RTE, İtalya'ya gazeteci ordusu ile gitti. Anca beraber, kanca beraber.. Açın, okuyun, dinleyin, seyredin, hepsi ayni şeyi anlatıyor, farklı olmalarına imkan da yok zaten..
O zaman niye manşet, hepsi tıpkısının aynisi haberler her yerde?..
Çünkü farklı olma cesareti kimsede kalmamış..
"Yarın bütün gazeteler bu haberle çıkacak. Ben farklı çıkmalıyım.. Bu gece tüm ana haberler bununla başlayacak, ben farklı olmalıyım" demek, bir yürek ister, bir de yerine koyacak haber..
Bakın ikincisi var.. Bu ülkede hergün, fena halde var..
İşte size iki haber.. Öylesine derin ki ikisi de.. Günler sürecek diziler, dosyalar yapılır, yer yerinden oynatılır, kıyamet koparılır, halk, kamuoyu, okur da öylesine yanına alınır..

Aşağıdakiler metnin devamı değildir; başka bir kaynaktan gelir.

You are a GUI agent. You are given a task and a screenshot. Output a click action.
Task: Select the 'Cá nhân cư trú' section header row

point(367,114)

Bizim medya bu haberleri içerden verdi geçti, ertesi güne yansıtmadan unuttu..
İşte birisi..
Adamın bir gözü kör. Eski bir cinayet hükümlüsü.. Yani adam öldürmekten içeri girmiş çıkmış.. Ehliyeti yok.. Taşımacılık yapma yetkisi de yok.. 15 kişilik minibüse 28 kişi doldurmuş.. Hız yapıyor. Uçurumda uçuyor. Dört ölü 28 yaralı..
Hız yaptığı, otobüs değil.. Öğrenci servisi.. Ölenler çocuklar.. En kıymetli varlıklarımız.. Geleceğimiz..

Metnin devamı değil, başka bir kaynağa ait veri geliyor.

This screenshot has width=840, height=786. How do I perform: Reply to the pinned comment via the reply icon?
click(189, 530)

Şu girmeye uğraştığımız Avrupa'da olmaz ya, kimse aklına dahi getirmez ya, diyelim oldu, yer yerinden oynardı..
Bizde ne oldu?..
Ne oldu, utanmaz, sıkılmaz, sorumsuz medya.. Ne oldu, aldırmaz, unutkan yöneticiler..
Bir ülkede bir katil, hem de kör, hem de ehliyetsiz, hem de ruhsatsız, hem de öğrenci servisine nasıl şöför olur, 15 kişilik yere nasıl 28 kişi doldurur?.. Okullar açılalı üç ay oldu. Üç aydır böyle.. Kaza olmasa haberimiz olmayacak. Daha kimbilir kaç servis var böyle bu ülkede..

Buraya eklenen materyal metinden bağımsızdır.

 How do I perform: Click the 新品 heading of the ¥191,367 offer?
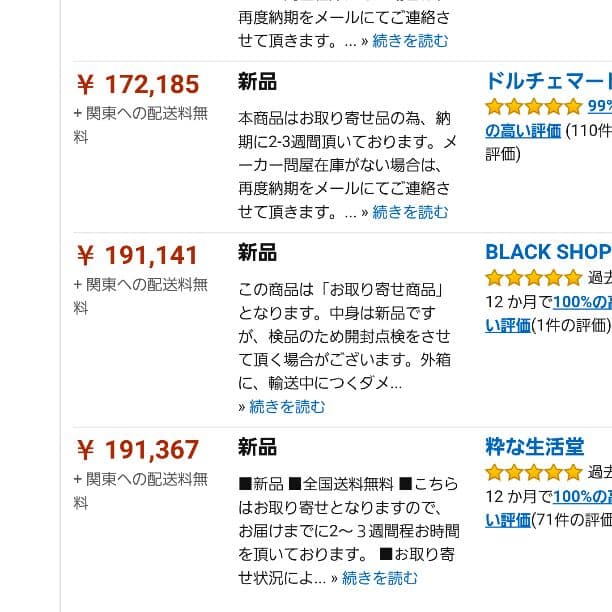click(257, 448)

Bu ülkede devletin, devlet otoritesinin sıfır olduğunu gösteren daha iyi örnek olur mu?. İnsan bu kadar suçu üç aydır nasıl korkusuz işler?.. Hiç mi aklına gelmez, denetlenmek, yakalanmak..
Gelmez.. Çünkü devlet yok.. Gelmez çünkü denetleyen medya yok..
Ey medya yöneticileri..
Servis işinin nasıl bir rant olduğunu, nasıl mafyalaştığını bilmez misiniz?..
Bu kaçımncı servis rezalet, olayı?..
Peki niye gitmezsiniz üzerine.. Niye çocuklarımızı tertemiz ellere emanet edene kadar savaşmazsınız?.. Ne biçim gazetecisiniz siz?..
Bu rezillik kör katilin suçu günahı değil.. Onun bu kadar pervasız, bu kadar rahat direksiyona oturmasına izin veren devletin ve medyanındır..
Şimdi bu kazayı manşet yapıp, yüreğinin yettiği yere kadar gittin mi, servis mafyasına dalmaktan korkmadın mı bak iş nerelere varır..
Boş ver, ver içerden haberi, geç git, sana ne?..
"Forza Türkiye" demişler ya RTE ile Berlusconi, hep beraber onu bağırırız, biter gider..
Forza Türkiye.. Hadi git bakalım, gidebilirsen..
****
Bir yargıç intihar etti.. İç sayfalardan tek sütun.. Oysa muhteşem bir manşet.. Türkiye'de yargı gücünün hal-i pür melalini anlatmak için bundan iyi manşet olur mu?.. Başla bu manşetle.. Ondan sonra bu ülkede adaletin nasıl yaşanması mümkün olmayan, nasıl en rezil hapishanelerden daha rezil mekanlarda, nasıl çağ dışı metodlarla, nasıl, toz, küf içinde, nasıl güneş görmeden, nasıl, bir yanda tehditler şantajlar öte yanda akıl almaz rüşvet teklifleri arasında, nasıl iki dakikada bir dosya geçmeye zorlanarak tecelli ettirilmeye çalışıldığına dikkati çek ve..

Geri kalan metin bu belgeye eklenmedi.